The northernmost town, Kirkenes and returning south

As we travel north snow, sleet and rain are the usual weather pattern, and the spectacular mountains of the fjords are covered with snow and leafless birth trees. 

The ship moves northward passing the Sami church at Finnjerka, and by next morning we have reached Kirkenes, very close to the Russian border and the furthest point of our journey.
Kirkenes has a population of 5000 and is very close to the border with Russia. We chose not to take the bus to the Russian border but rather to walk into town and up the hill behind to the Border Museum. Situated on the edge of a frozen lake this museum is small, but very well organised, and presents the story of Kirkene’s history, the close relationship with their near neighbours and the Sami people, who still live as they have for hundreds of years in the area. It also shows in excellent displays, dioramas and relics, the story of the invasion of Kirkenes by the Germans in World War II beginning with a blitzkreig. The resilience and strength of the people, despite the Germans burning the town to the ground in their retreat, is shown graphically and was absolutely fascinating.
We departed Kirkenes at lunchtime and sailed to Vardo, Norway’s easternmost town. Here we had just 20 minutes to walk up the hill to the Vardohus fortress, which is situated on a strategic, and though it has never been used in battle has a long history and is used for ceremonial occasions. 
By the next day we were well on our way south, passing during the day the towns and settlements we had passed at night time on the journey north. 
Hammerfest was our morning stop. Hammerfest is 70 deg north and 39.6 deg. east. Despite the sleet we walked up the hill to get a good view of the town, and spent barely 5 minutes in the Polar Bear Society, which was a pity as there was large stuffed polar bear and many birds and animals of the region on display. The aim of the Royal and Ancient Polar Bear Society is to preserve Hammerfest’s history and tradition of fishing and hunting. 
We sail on from Hammerfest with our next stop where we alight being Tromso, at midnight. A concert has been organised in the Tromso cathedral and many of the passengers board buses for the short journey to the church. 
Three musicians, a pianist/organist, a flugelhorn player and a bass/baritone presented a concert of Norwegian music beginning with a haunting piece by Robert Franzten based on a Sami joik. There followed folk tunes, a romantic song by Edvard Grieg – Jeg eisker dig and Sinding’s ‘Rustle of Spring’ and endingwith ‘Amazing Grace’. Back on the bus and the Kong Harald sailed around 1.30am.

A husky sled ride

Today, day 5, we headed for Tromso, Norway’s largest town with around 75,000 inhabitants, unofficially known as the capital of the Arctic. There were stops at Risoyhamn, Harstad and Finnsnes as we made our way to the sound of Gisund. Along the way we passed under the Gisund bridge which connects Norway’s second largest island Senja with the mainland. As well as the Hurtigruten ferry service, which provides a lifeline to the communities along the fjords, Norway is criss-crossed with roads, local ferries and amazingly long tunnels. 
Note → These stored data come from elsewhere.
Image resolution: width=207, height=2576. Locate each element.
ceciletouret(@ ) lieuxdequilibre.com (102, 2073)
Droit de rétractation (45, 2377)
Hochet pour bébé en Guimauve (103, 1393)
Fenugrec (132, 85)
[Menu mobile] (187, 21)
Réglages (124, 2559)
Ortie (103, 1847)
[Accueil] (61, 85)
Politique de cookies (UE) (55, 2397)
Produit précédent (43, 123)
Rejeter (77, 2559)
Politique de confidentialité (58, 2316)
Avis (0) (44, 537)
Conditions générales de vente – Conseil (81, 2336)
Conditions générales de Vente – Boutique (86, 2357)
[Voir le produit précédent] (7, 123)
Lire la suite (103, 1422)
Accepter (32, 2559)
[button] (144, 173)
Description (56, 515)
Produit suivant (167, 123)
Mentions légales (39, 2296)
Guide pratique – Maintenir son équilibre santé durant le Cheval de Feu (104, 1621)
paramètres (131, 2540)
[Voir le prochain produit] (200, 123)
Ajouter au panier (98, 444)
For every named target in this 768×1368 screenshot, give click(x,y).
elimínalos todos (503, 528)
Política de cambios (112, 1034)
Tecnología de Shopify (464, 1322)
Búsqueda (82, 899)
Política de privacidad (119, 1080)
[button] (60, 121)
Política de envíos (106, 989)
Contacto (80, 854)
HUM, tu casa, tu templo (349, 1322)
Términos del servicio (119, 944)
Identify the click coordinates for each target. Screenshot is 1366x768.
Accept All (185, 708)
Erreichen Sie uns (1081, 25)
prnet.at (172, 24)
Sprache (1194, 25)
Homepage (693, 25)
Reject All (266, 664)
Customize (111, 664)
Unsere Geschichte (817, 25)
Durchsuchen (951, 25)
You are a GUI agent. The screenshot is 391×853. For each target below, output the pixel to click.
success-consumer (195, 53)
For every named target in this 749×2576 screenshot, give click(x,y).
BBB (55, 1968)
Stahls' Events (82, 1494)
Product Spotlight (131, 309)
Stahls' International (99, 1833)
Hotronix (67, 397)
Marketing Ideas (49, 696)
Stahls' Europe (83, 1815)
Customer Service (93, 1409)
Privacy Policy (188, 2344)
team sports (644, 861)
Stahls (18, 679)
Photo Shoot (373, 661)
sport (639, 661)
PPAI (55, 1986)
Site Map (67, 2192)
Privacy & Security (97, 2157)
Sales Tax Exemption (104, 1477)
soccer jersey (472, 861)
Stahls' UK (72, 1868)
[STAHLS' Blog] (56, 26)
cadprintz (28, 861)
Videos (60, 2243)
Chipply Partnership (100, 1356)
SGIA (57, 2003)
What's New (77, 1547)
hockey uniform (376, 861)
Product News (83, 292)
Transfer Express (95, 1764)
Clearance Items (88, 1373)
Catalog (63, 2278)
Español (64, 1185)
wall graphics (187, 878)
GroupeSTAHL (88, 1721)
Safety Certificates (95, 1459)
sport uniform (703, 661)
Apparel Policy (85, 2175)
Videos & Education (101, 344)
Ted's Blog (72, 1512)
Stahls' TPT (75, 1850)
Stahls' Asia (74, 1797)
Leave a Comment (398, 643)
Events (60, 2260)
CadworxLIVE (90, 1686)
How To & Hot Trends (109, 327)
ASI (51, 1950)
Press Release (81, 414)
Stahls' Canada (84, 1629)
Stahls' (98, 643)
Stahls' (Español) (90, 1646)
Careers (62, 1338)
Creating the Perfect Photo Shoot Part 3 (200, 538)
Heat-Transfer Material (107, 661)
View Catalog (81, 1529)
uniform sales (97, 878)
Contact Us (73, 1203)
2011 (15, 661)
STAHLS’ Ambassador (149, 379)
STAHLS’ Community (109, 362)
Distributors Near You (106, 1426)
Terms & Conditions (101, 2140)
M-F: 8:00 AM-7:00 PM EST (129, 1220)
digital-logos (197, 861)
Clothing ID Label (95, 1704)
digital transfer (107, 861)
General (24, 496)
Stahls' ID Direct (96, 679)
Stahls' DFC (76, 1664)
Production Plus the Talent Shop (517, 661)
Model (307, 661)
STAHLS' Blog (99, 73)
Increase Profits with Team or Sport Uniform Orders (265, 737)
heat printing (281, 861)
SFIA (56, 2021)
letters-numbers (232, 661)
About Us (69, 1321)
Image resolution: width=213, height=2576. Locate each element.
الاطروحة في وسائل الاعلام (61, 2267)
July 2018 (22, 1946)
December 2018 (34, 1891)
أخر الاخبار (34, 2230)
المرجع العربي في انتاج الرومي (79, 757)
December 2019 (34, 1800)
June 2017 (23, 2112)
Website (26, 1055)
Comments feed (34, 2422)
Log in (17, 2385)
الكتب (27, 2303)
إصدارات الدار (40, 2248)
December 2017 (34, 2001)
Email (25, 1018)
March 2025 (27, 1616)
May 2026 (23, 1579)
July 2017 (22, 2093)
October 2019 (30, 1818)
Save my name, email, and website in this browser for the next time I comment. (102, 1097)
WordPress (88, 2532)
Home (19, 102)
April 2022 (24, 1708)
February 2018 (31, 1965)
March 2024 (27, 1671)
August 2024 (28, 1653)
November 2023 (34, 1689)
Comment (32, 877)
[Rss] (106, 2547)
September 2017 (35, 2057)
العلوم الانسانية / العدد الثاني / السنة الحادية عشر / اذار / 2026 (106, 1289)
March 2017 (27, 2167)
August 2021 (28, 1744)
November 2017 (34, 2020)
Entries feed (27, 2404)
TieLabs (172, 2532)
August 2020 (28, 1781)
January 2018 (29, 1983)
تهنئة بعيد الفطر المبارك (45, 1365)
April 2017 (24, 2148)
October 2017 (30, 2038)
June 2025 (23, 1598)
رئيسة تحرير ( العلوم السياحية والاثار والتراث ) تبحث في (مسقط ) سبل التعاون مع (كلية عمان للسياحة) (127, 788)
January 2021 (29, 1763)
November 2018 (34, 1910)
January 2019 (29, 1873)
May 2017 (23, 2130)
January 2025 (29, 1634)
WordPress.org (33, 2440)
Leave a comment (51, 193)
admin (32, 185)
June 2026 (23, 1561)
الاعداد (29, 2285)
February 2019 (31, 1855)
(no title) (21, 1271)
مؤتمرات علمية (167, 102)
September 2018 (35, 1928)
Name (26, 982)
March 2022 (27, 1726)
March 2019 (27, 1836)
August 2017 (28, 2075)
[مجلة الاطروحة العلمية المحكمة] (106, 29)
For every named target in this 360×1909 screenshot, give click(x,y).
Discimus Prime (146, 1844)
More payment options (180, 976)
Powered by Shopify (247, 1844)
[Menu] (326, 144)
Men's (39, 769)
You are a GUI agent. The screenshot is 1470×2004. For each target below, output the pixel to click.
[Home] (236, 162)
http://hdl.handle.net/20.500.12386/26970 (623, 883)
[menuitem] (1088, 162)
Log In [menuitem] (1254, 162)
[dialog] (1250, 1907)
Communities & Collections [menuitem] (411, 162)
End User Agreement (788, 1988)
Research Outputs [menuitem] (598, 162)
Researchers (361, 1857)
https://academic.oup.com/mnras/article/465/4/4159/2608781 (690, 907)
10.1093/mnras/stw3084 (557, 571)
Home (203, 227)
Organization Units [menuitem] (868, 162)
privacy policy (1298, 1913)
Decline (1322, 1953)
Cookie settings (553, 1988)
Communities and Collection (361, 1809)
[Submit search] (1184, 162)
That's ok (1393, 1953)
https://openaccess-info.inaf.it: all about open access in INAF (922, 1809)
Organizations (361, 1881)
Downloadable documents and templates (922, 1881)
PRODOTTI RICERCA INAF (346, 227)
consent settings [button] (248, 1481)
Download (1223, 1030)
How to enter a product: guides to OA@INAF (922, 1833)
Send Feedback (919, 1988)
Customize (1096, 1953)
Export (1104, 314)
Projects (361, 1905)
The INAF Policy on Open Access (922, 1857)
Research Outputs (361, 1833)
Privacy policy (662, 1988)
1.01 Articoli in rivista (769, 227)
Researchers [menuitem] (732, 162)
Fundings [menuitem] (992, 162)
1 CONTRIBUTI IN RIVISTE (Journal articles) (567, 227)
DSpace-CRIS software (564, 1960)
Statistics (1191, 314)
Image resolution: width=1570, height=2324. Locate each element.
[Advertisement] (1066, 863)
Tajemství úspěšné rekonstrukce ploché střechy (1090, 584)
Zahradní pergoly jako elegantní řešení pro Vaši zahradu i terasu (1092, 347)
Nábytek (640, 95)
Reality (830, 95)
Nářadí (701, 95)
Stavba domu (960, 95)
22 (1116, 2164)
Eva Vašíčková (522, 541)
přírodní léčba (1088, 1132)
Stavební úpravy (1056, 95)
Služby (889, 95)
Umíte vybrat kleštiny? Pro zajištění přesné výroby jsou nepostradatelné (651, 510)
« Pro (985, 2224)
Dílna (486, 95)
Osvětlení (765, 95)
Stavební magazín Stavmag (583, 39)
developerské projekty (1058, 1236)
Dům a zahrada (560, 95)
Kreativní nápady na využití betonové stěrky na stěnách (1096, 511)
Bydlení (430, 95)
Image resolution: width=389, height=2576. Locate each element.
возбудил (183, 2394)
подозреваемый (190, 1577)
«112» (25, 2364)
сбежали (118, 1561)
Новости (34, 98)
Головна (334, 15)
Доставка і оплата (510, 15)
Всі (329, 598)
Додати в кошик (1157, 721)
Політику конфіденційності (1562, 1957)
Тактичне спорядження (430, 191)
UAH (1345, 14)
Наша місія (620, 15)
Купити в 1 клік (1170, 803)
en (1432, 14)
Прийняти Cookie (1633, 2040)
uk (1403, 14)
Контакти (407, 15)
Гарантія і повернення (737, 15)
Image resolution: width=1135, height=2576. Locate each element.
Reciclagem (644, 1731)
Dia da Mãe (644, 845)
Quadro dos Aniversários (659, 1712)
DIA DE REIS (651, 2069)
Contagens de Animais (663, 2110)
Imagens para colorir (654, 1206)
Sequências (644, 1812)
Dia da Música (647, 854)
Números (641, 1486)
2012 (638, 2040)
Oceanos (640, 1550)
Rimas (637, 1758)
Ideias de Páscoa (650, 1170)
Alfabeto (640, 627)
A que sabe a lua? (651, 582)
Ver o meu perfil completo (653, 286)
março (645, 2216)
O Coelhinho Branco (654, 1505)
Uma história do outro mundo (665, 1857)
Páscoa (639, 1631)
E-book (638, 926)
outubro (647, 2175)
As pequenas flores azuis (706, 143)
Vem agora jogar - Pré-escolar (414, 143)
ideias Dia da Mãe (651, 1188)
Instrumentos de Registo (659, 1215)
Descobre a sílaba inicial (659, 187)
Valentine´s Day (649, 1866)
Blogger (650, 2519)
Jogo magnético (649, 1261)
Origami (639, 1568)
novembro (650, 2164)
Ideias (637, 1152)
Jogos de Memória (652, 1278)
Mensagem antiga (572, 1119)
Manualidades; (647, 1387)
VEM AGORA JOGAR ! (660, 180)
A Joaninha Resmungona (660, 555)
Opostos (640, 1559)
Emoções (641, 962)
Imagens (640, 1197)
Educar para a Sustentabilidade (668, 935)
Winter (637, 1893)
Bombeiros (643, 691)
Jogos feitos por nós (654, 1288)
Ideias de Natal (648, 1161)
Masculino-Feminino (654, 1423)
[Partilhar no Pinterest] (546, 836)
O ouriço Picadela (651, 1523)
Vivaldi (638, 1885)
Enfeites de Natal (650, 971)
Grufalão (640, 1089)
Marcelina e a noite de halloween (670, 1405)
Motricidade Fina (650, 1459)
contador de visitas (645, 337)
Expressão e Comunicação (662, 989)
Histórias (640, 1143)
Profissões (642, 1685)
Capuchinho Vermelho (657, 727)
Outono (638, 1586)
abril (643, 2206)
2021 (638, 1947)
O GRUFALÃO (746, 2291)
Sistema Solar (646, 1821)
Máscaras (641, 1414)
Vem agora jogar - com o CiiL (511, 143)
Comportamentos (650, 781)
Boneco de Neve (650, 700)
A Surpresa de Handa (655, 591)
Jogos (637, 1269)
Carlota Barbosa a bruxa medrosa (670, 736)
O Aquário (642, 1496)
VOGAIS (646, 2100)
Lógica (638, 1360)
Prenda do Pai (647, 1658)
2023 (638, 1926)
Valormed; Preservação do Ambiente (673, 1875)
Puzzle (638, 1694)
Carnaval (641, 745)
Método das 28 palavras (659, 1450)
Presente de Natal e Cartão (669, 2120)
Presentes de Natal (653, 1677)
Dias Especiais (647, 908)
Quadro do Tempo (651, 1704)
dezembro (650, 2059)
We arrived in Tromso after another excellent buffet lunch. The food on board is always good and frequently includes local delicacies. 
We boarded the buses for an excursion to a dog sledding centre. It was cold and sleeting as we drove through the township, including one of those long tunnels, arriving at the huskies’ home in about 30 minutes. With it’s main purpose as a tourist attraction this centre is extremely well set up. We were split into groups and our group went to meet the huskies. Paired in kennels the dogs live in the open and are serious pack animals. As they waited for the first sledders to leave they howled and barked, calling to each other. But they are also very friendly and were happy to be greeted and patted. This centre breeds huskies and does not sell them.
Then a trip into a yurt for cup of warm coffee and home-made chocolate cake before visiting the puppies, who are now about 4 months old. They don’t like the rain so had to be enticed out of their kennels with a little food, but once out were happy to be cuddled and played with.
Finally we changed into super warm overalls, donned our snow goggles and climbed into the sleds. Each sled had two passengers and a driver and was drawn by 10 dogs. They were raring to go and headed into the wildernes at a steady pace. It was magical. The landscape was white and crisp and though the snow was melting we were able to glide along, with the occasional bump, at a steady pace. The dogs know the route and follow the sled in front, occasionally one trying to overtake the other, but being kept in line by the drivers and a simple, effective brake system. We were snug in our sled sitting on reindeer skins with a warm blanket across our knees. 
This excursion is a highlight for us! We simply loved it.
We returned for the evening meal and the Kong Harald headed towards Skjerboy and the open stretch of sea called Loppa.